'People Like Us': Does Elizabeth Banks' Character Ring a Bell?

I just got back from a screening of the new movie "People Like Us" followed by a question and answer session with one of the movie's stars, Elizabeth Banks, and I am still drying my eyes. I am determined not to give too much away, but I will say the film opens with an introduction to Sam (Chris Pine), a man that just can't seem to get his career and his personal life together. While in the midst of a crisis at work, he finds out his estranged record producer father has died and he flies home to L.A. for the funeral.

Sam's character does an excellent job unpacking his family's baggage for us, while carrying out his father's final wish - to deliver $150,000 to a single mom named Frankie (Elizabeth Banks) and her 11-year-old son, Josh (Michael Hall D'addario).

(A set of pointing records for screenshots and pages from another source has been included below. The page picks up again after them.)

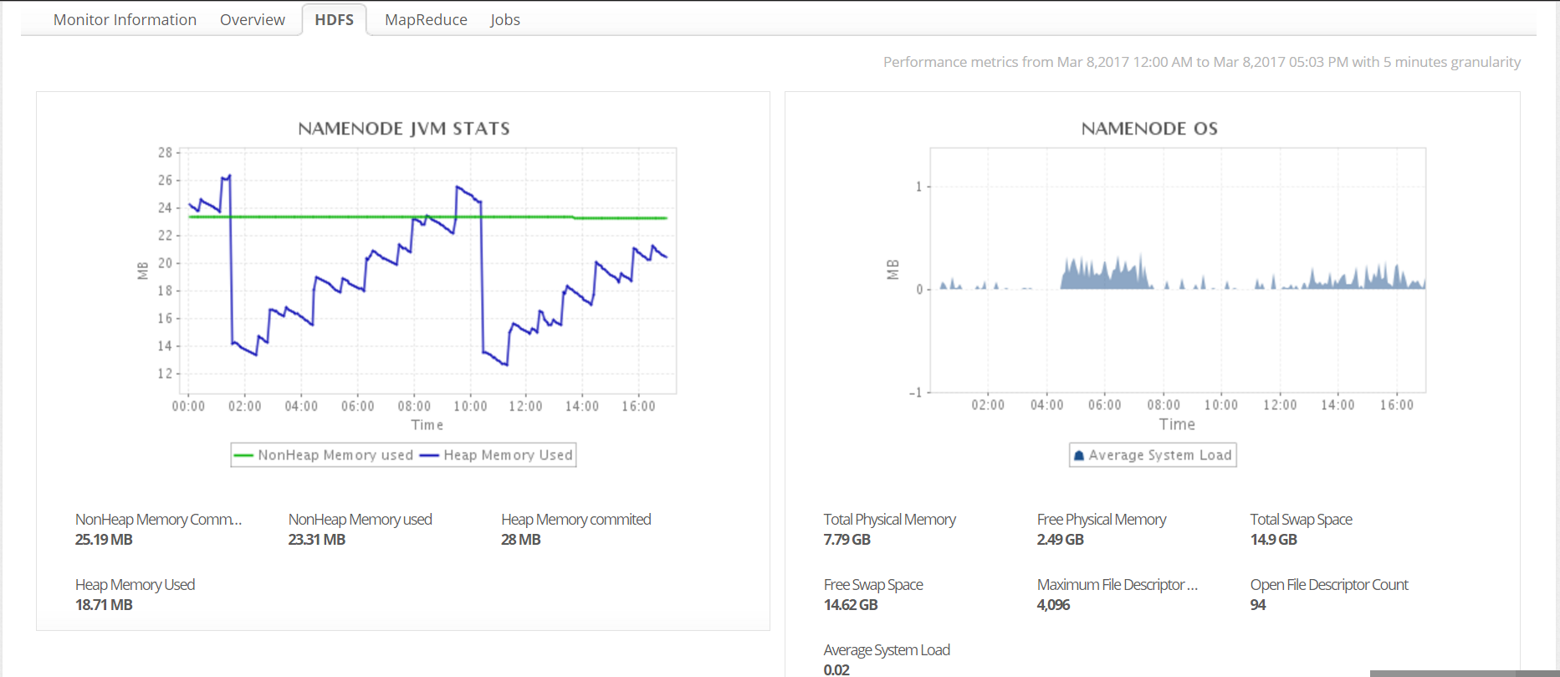Click the Total Physical Memory stat label
The width and height of the screenshot is (1560, 677).
(x=889, y=520)
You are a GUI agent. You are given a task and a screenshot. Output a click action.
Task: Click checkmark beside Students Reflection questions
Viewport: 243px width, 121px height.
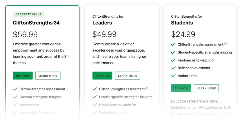173,68
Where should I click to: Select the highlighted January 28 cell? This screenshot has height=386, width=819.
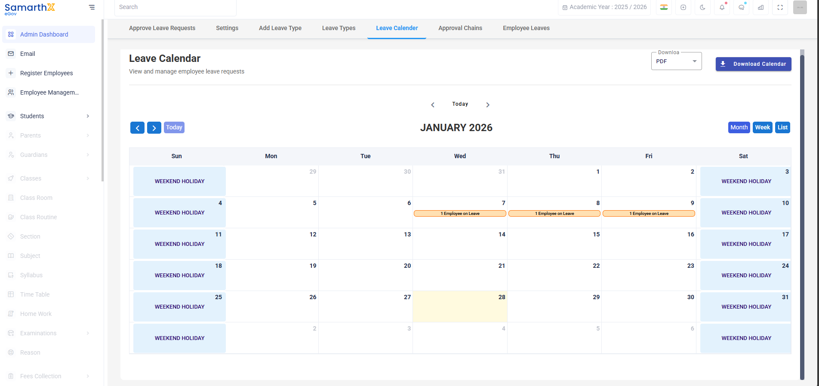pyautogui.click(x=460, y=306)
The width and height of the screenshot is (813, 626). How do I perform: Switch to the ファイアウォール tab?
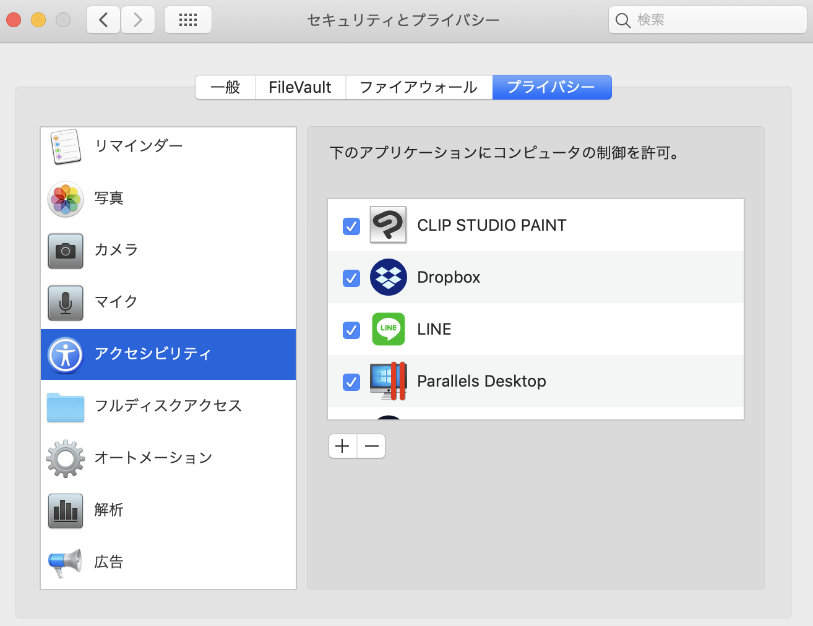click(x=419, y=87)
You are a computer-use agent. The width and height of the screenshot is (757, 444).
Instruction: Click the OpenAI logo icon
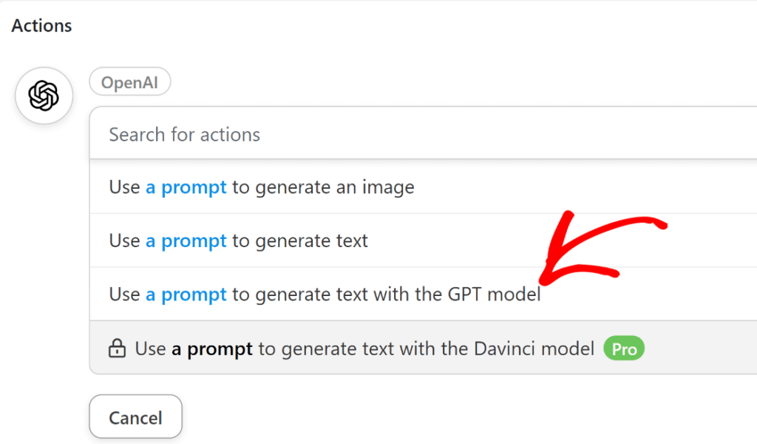(44, 95)
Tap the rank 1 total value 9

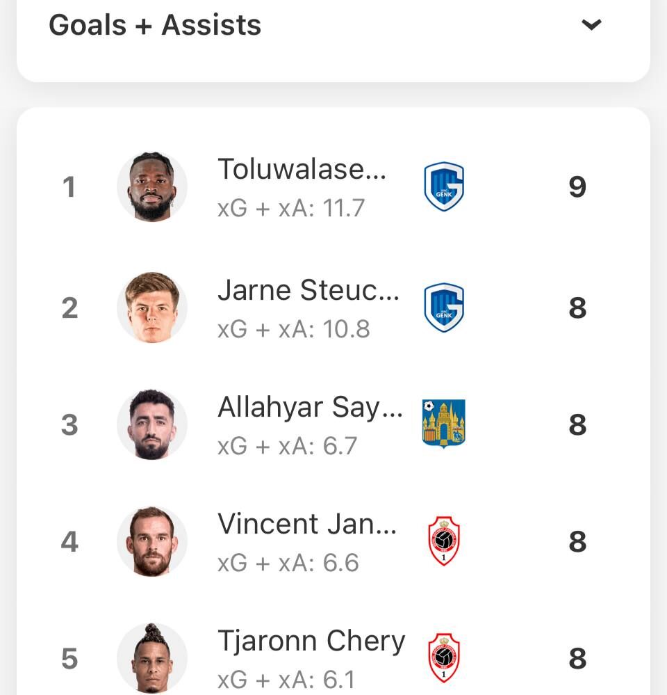coord(577,186)
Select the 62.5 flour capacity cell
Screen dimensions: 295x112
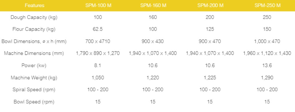(98, 29)
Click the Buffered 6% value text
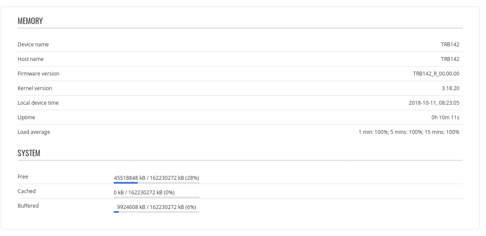Screen dimensions: 486x236 coord(156,207)
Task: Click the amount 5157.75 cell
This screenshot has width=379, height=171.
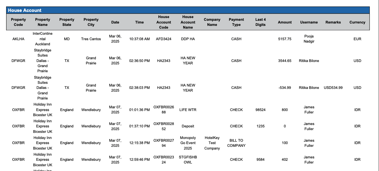Action: click(x=285, y=39)
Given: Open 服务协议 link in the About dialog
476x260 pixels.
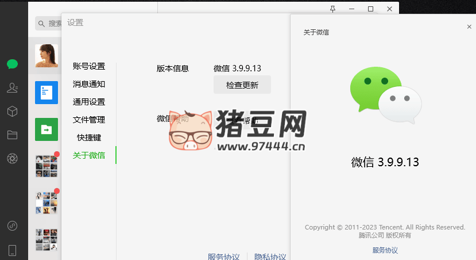Looking at the screenshot, I should click(x=385, y=250).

The audience quickly realizes that Frankie is the sister Sam never knew about, but she does not find out until much later.

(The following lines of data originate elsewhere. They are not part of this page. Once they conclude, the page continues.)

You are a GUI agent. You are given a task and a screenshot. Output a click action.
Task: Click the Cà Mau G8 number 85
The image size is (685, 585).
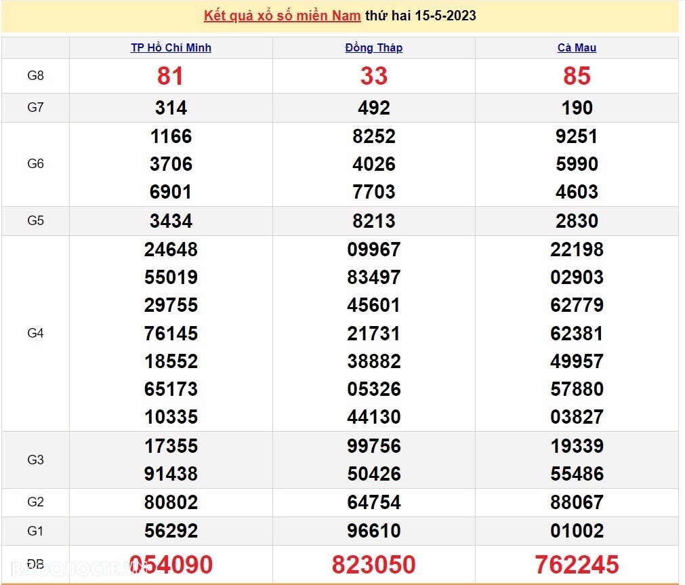coord(577,76)

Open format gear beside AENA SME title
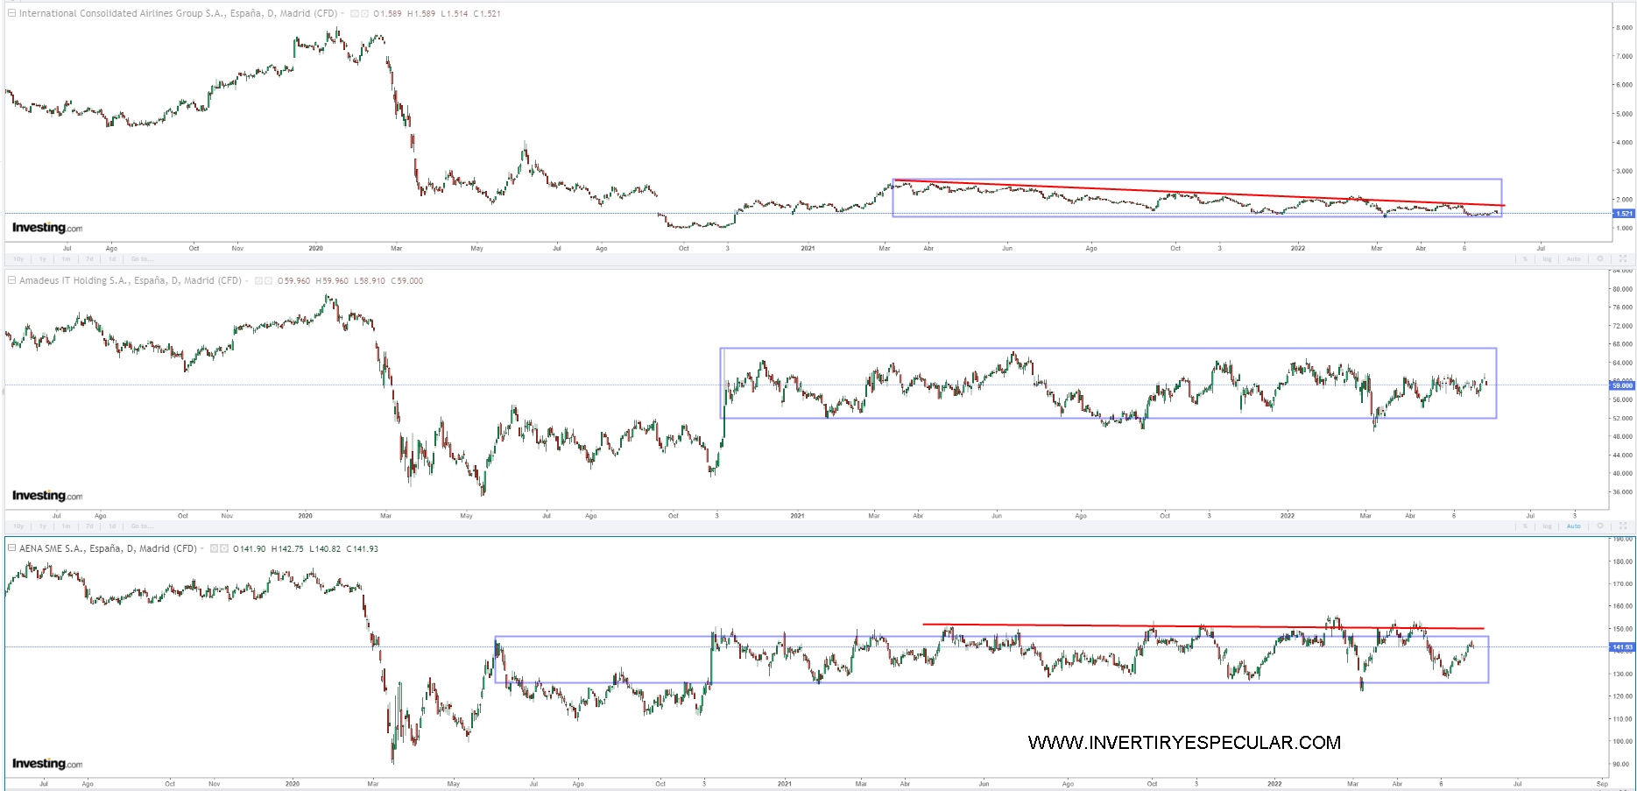pos(224,549)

Michelle Pfeiffer plays Sam's mother Lilllian, and although she is clearly struggling with her own issues, it is obvious that Lillian does love her son - or she wouldn't be so upset by his absenteesm in recent years. While Frankie tries to work out her own issues with being fathered by a man she thinks never really loved her, we come to see that she is former alcoholic and drug addict, and admits that she has no idea who her own son's father is.

The audience has an opportunity to see Frankie struggle to right her own wrongs, and give her son the best life possible, while she juggles multiple shifts as a bartender and parenting a strong-willed tween that is acting out from time to time. But what gets her through her exhausting days and nights is the love she has for her son.

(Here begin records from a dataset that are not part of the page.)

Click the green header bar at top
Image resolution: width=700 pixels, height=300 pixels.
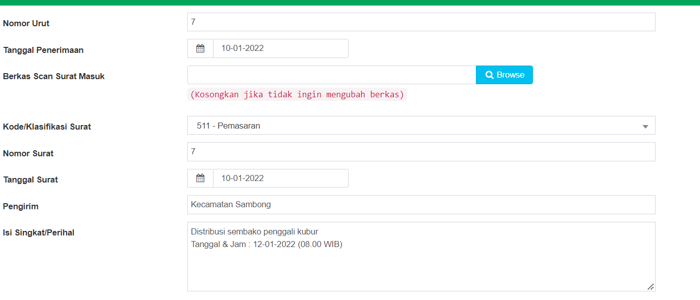click(350, 3)
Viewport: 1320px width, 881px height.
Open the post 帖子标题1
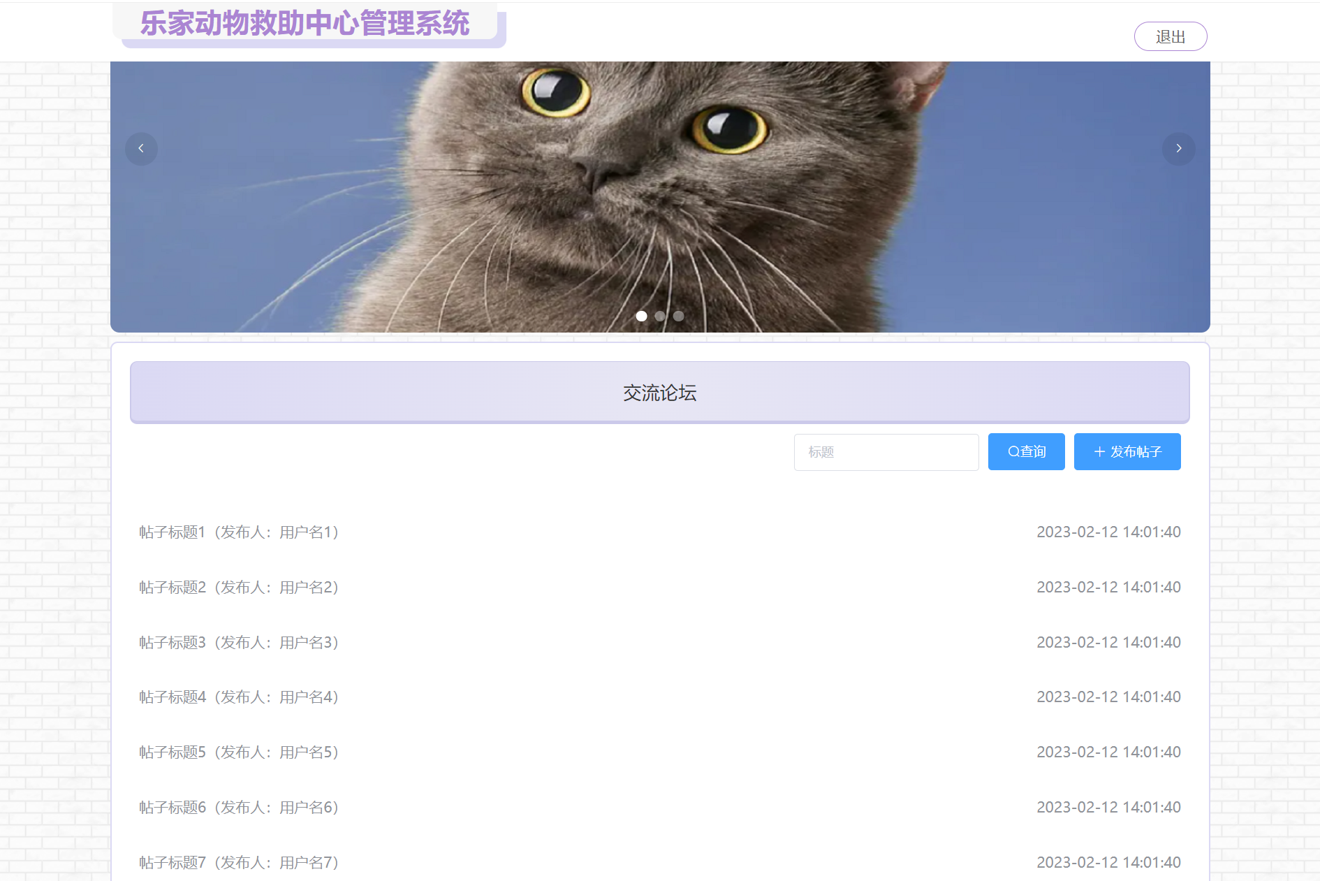pos(238,532)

The love that a mother has for a child is the first theme that struck me. Both Frankie and Lillian would do anything for their children, no matter how frustrated they become with their actions. But the movie's theme is broader than that, and I think it was summed up most concisely in a scene where Sam, Frankie and Josh go out to out to eat and make friends with a group of bikers, one of which was wearing a shirt that says, "God Is Love."

I know, not the typical t-shirt you would imagine a typical biker to be wearing, which is why it jumped out at me. And I think, at its core, "People Like Us" is a story about love - and that despite how messy it can be at times, it is still there.

After the screening which was sponsored by Martini & Rossi and hosted by The Moms, Denise Albert and Melissa Gerstein, Elizabeth Banks joined us for a question and answer session. Banks spoke about what it was like playing a single mother, saying, "I know so many of these women who carry the weight of the world on their shoulders."

As a single mom myself, I think Banks does an excellent job of capturing the stress of that weight - both in dialogue and subtext, so I asked her if she modelled Frankie after anyone specific. Banks said that she has known a number of single mothers, one of which is her sister (who is now married), and "You have 500 million things on your plate - never enough money, or enough time, or enough people to rely on, and you are always wondering how you are going to get it done."

Denise Albert also asked Banks what she thought about the movie's lessons, and Banks replied, "One of the great lessons of this movie is [that] you make family wherever you go - we can't chose our family, but we can chose to like them."

Not a bad lesson both on the big screen, and off. People like us hits theaters on Friday, June 29.

Disclaimer: People Like Us is produced by Disney, ABC News ' parent company.